Третье. Володе после окончания института надо остаться в аспирантуре, и это теперь зависит только от одного Ивана Фомича.
Следовательно?..
Да, чуть не забыл: некоторые к тому же моральные аспекты.
Первое. По затраченному труду, по знаниям в этой области, да просто по справедливости, наконец, наш метод и в самом деле должен бы принадлежать Ивану Фомичу.
Второе. Для кафедры, для науки лучше, чтобы в аспирантуре остался наиболее способный и перспективный. А из двух кандидатов — это, бесспорно, не Ксения, а Володя.
Третье. Для больных в конце концов важен сам метод, облегчающий их страдания, а не автор, который его предложил.
Четвертое. Меня тут вообще не в чем упрекать: я-то делаю это не для себя, а исключительно ради кафедры, то есть интересов дела.
Практический вывод: мы отдаем свой метод в честные руки — тому, кому он и должен принадлежать по справедливости, а взамен просим только об одном у Ивана Фомича — оставить в аспирантуре того, кто наиболее достоин.
Ясно же как божий день! Так в чем, собственно, не прав Сушенцов, подсказав этот выход?
Если что и было здесь неприятно, то разве лишь то, что говорить с Иваном Фомичом должен не Сушенцов, а он, Каретников.
— Здравствуйте, Иван Фомич.
В лаборатории их только двое. Иван Фомич отрывается от микроскопа.

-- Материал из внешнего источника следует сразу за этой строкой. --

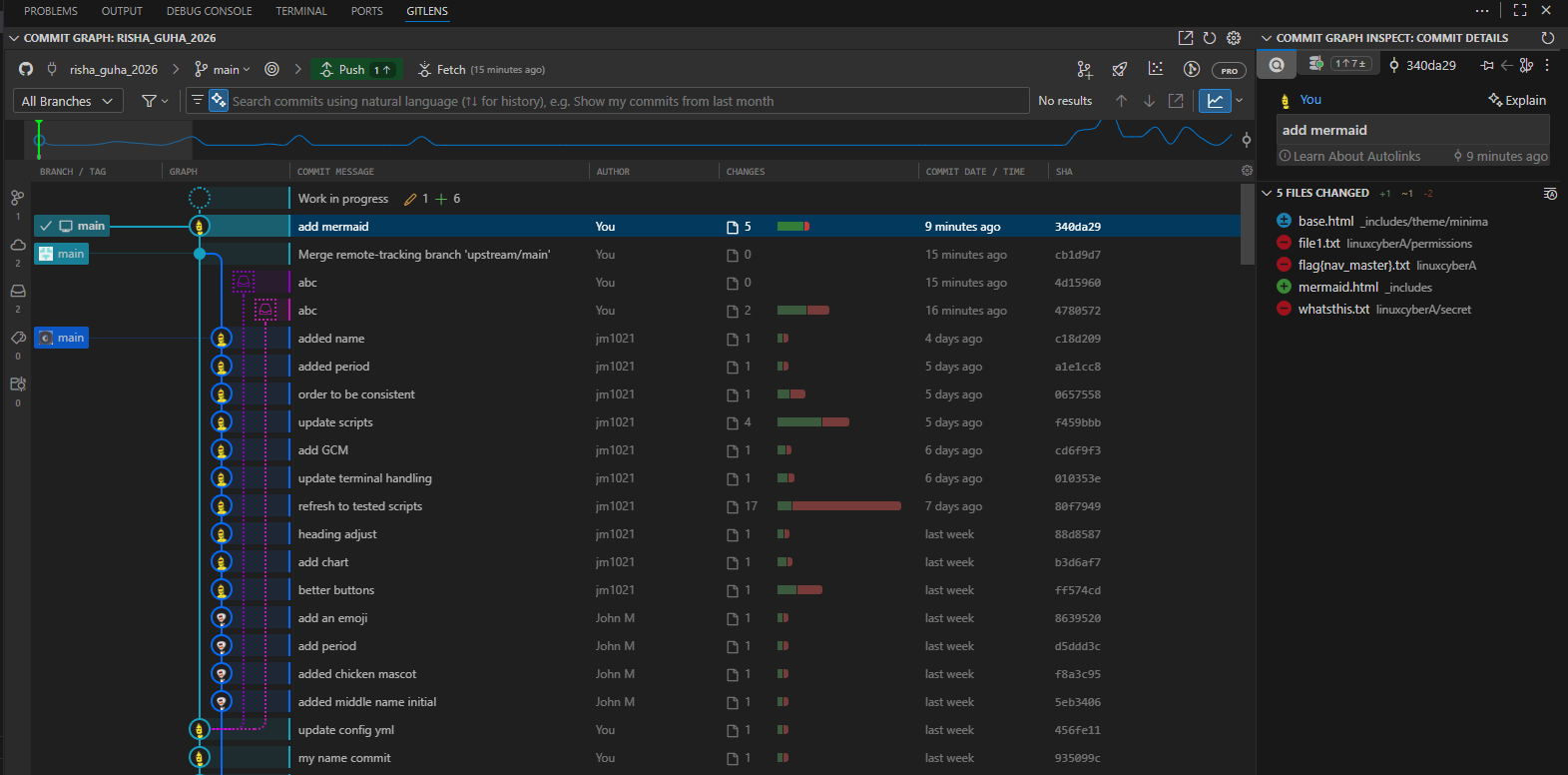Open commit graph settings gear
1568x775 pixels.
point(1234,38)
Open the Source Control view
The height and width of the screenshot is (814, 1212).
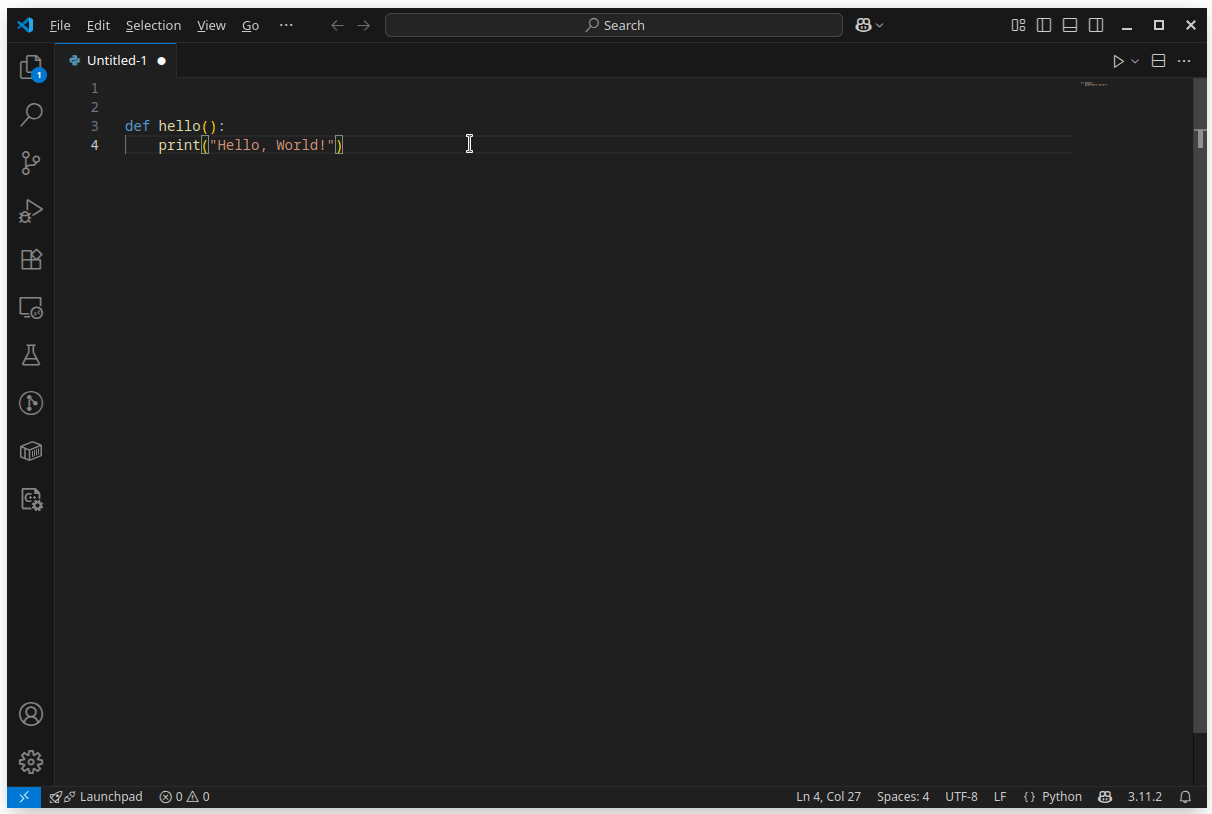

— А, приветствую, приветствую... Здравствуйте, Андрей Михайлович. — Как обычно, он первым протянул свою маленькую, почти детскую руку, но перед этим все же на секунду замешкался в нерешительности, и румяные его щечки еще больше зарделись.
Теперь, когда Андрею Михайловичу до защиты докторской оставались считанные недели, Иван Фомич вообще находился в некотором затруднении, как держать себя с Каретниковым: как прежде — чуть покровительственно, с учетом того, что все-таки на кафедре второй человек он, а не Андрей Михайлович, — и тогда «приветствую, приветствую» именно та форма; или уже как-то иначе надо, потому что совсем близко время, когда вторым после шефа станет, вероятно, Каретников.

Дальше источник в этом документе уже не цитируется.